##### DATA TO PROCESS #####
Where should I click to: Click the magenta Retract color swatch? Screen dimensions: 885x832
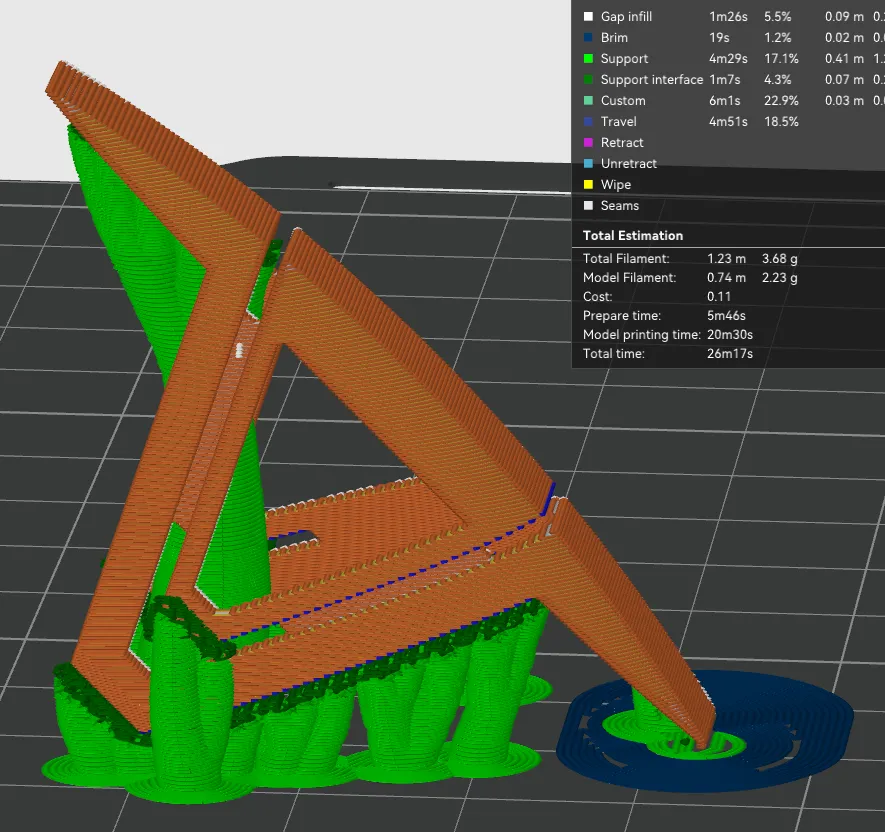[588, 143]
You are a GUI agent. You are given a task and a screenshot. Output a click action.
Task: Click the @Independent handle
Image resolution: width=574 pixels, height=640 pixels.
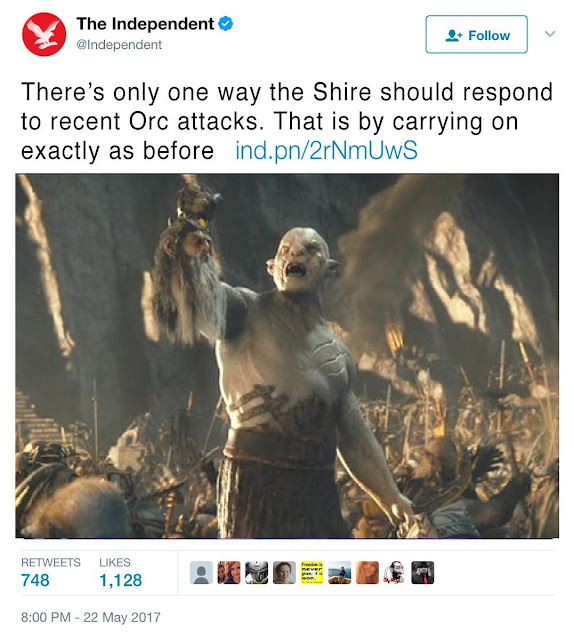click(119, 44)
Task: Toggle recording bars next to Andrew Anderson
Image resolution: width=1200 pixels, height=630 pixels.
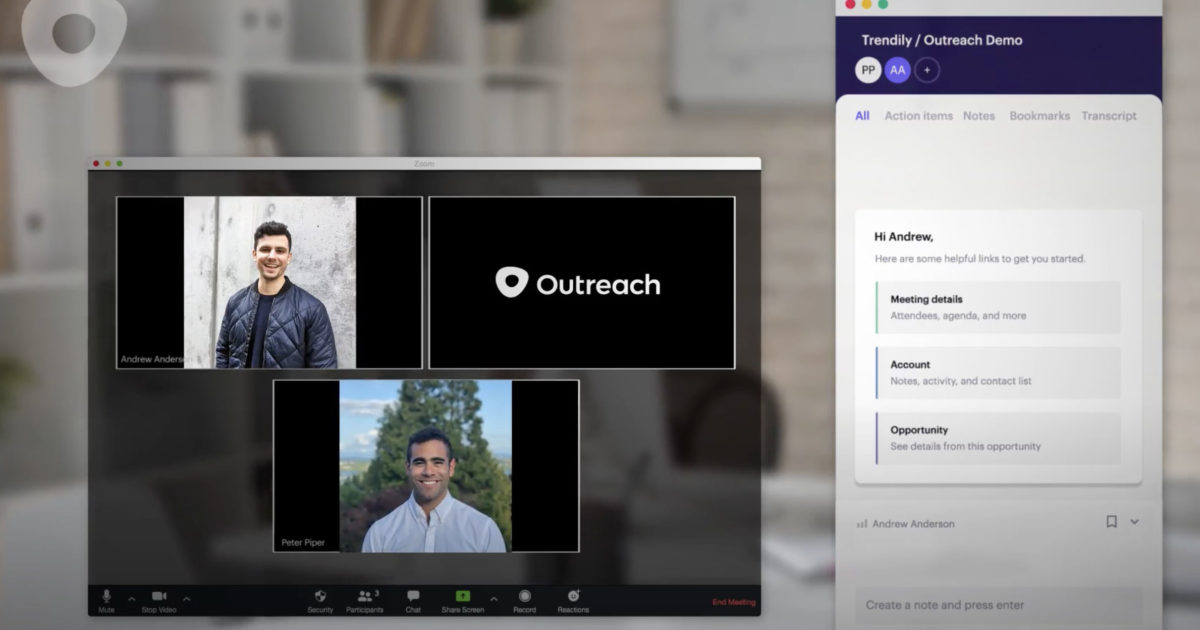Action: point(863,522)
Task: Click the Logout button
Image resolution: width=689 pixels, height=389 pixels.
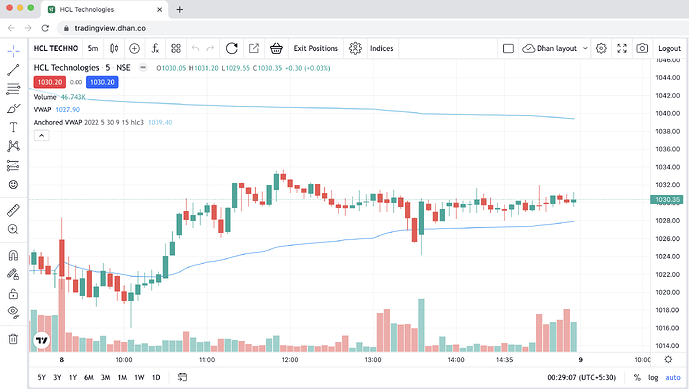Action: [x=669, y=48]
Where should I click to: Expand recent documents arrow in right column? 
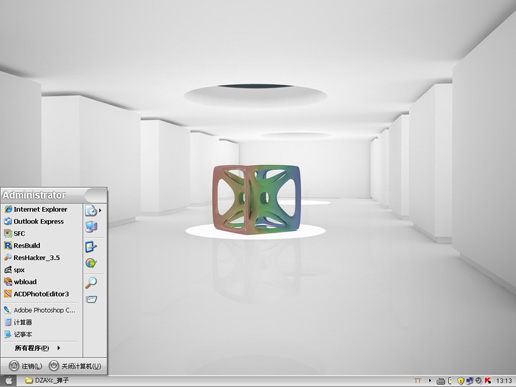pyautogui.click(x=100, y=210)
#####
## SHORT TASK
Revise all the entries above by changing "Image resolution" to "Screen size" and leaving everything else as it is. Leave the pictures out of your answer.

## EXERCISE OUTPUT
Where should I click to: Click the magenta Retract color swatch? Screen dimensions: 885x832
[588, 143]
You are a GUI agent. You are given a task and a screenshot. Output a click action.
Task: Click the @Independent handle
Screen size: width=574 pixels, height=640 pixels.
click(119, 44)
Task: Toggle recording bars next to Andrew Anderson
Screen size: width=1200 pixels, height=630 pixels.
Action: point(863,522)
Task: Click the Logout button
Screen size: width=689 pixels, height=389 pixels.
Action: [x=669, y=48]
Where should I click to: Expand recent documents arrow in right column? 
pyautogui.click(x=100, y=210)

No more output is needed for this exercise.